We can expose the concurrency (ideally the effective cores, but as an
approximation the number of cpu’s the OS sees) to clients of crcache. If we
choose not to expose this, users could just provision single-core resources
everywhere, but that has its own inefficiencies and the more cores machines
have the more getting this right will matter.
Users may want to control this - e.g. to deal with poor CPU topologies so
offering an extension point to override (or perhaps mutate) the auto-detected
value makes sense. OTOH users could just wrap crcache calls.
Running tasks
We need to be able to run tasks on a resource. To do that you need a network
location, username and credentials. We can bundle those all up and offer a
remote shell facility, with minimal loss of generality.

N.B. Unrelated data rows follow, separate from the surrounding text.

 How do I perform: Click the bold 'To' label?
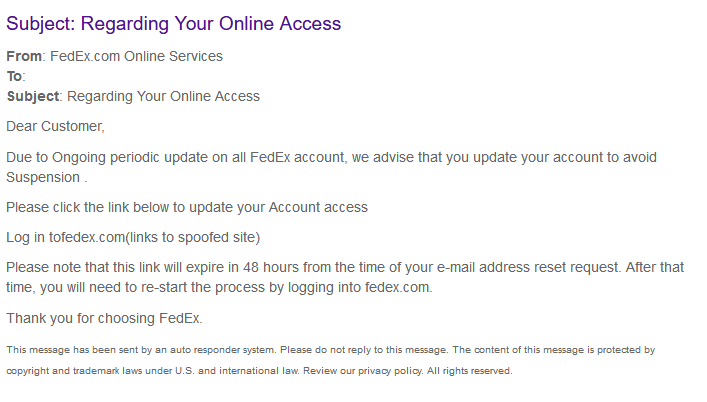(x=14, y=76)
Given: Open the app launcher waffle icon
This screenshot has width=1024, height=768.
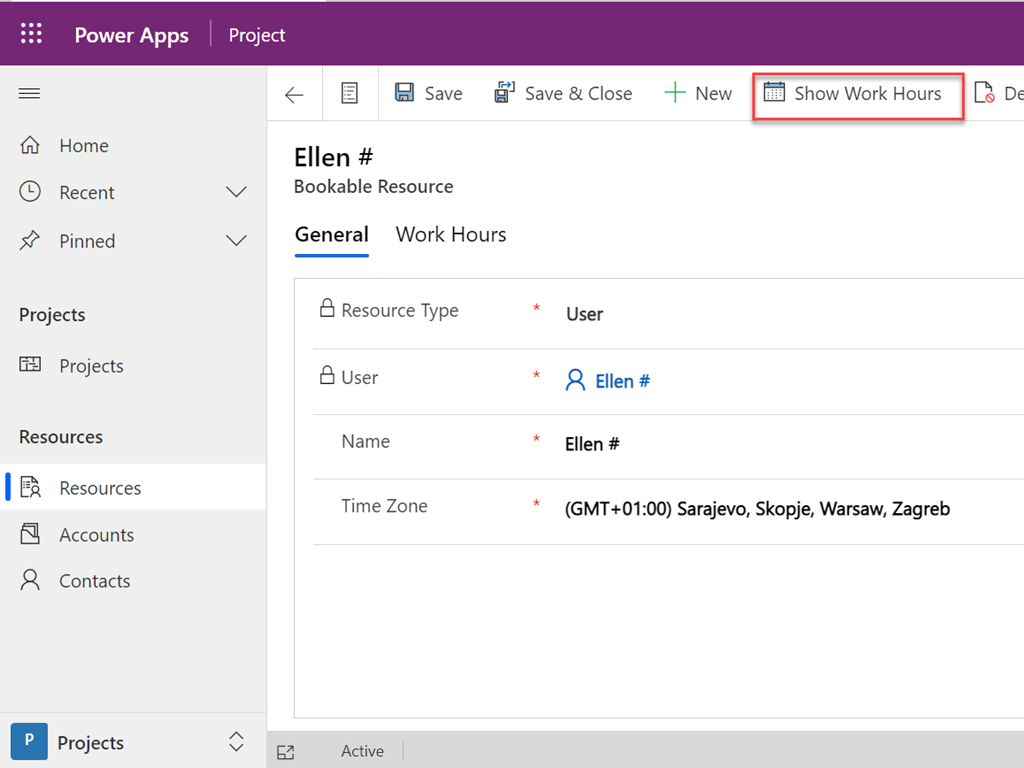Looking at the screenshot, I should (31, 34).
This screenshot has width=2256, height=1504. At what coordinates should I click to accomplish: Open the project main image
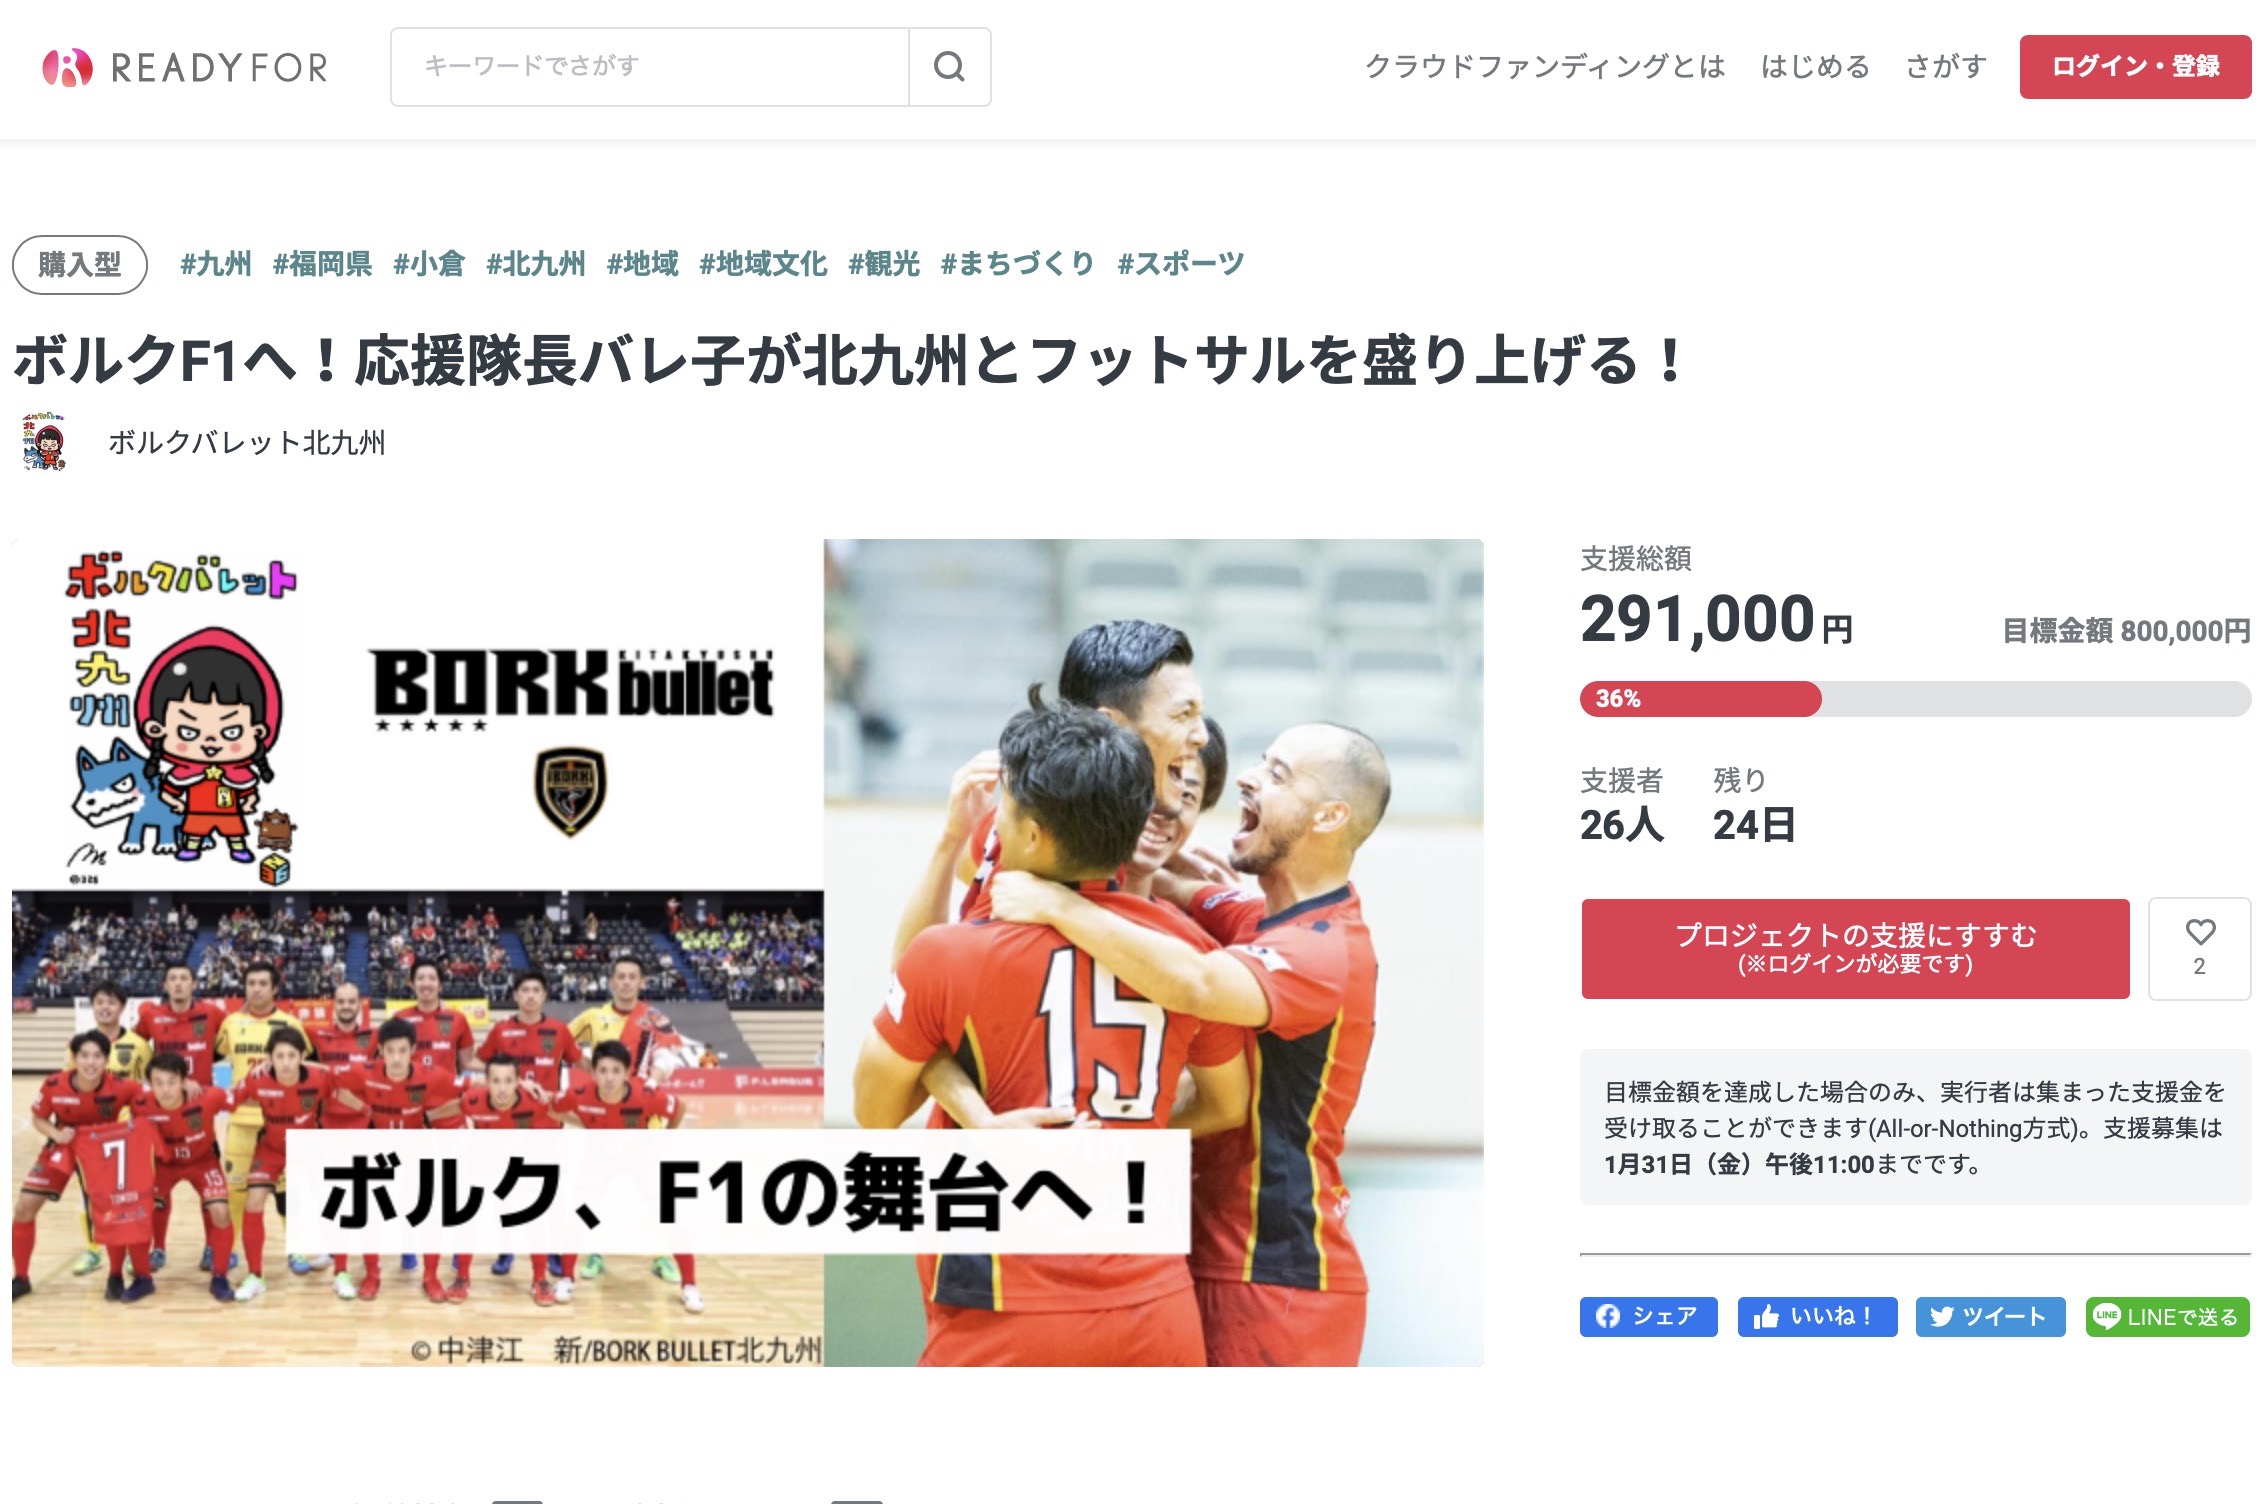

crcache is a choke point on command execution, so it can offer an extension
point both before and after commands are run (and perhaps even wrap the
input and output of commands). Uses for this are to fix up paths, environment
variables, squelch noise at the source. However, most of the same capability
can be done by wrapping crcache itself, so this should be a second-pass
feature.
File handoffs
A common task will be synchronising some local file with the resource, and
retrieving build products post-execution. While anything can be build on the
run-a-task abstraction, offering direct file handling simplifies correctness
for handling of temporary files, and makes debugging considerably easier for
users. In particular, if there are extension points to influence task running,
file transfer done on top of running tasks would be subject to the same side
effects.
Filesytem imports
What sort of imports can this resource utilise?
- rsync
- bind mount
- others in future?
Code layout
One conceptual thing per module, packages for anything where multiple types
are expected (e.g. cr_cache.commands, cr_cache.ui).
Generic driver code should not trigger lots of imports: code dependencies
should be loaded when needed. For example, argument validation uses argument
types that each command can import, so the core code doesn’t need to know about
all types.
The tests for the code in cr_cache.foo.bar is in cr_cache.tests.foo.test_bar.
Interface tests for cr_cache.foo is in cr_cache.tests.foo.test___init__.
Key modules
cache
Responsible for arbitrating use of sources. Takes care to stay within limits,
manage reserved resources etc.
source
Pluggable interface for supplying compute resources. Takes care of making,
discarding, and running commands on compute resources.
commands
Tasks users can perform.
External integration
The command, ui, parsing etc objects should all be suitable for reuse from
other programs - e.g. to provide a GUI or web status page with pool status.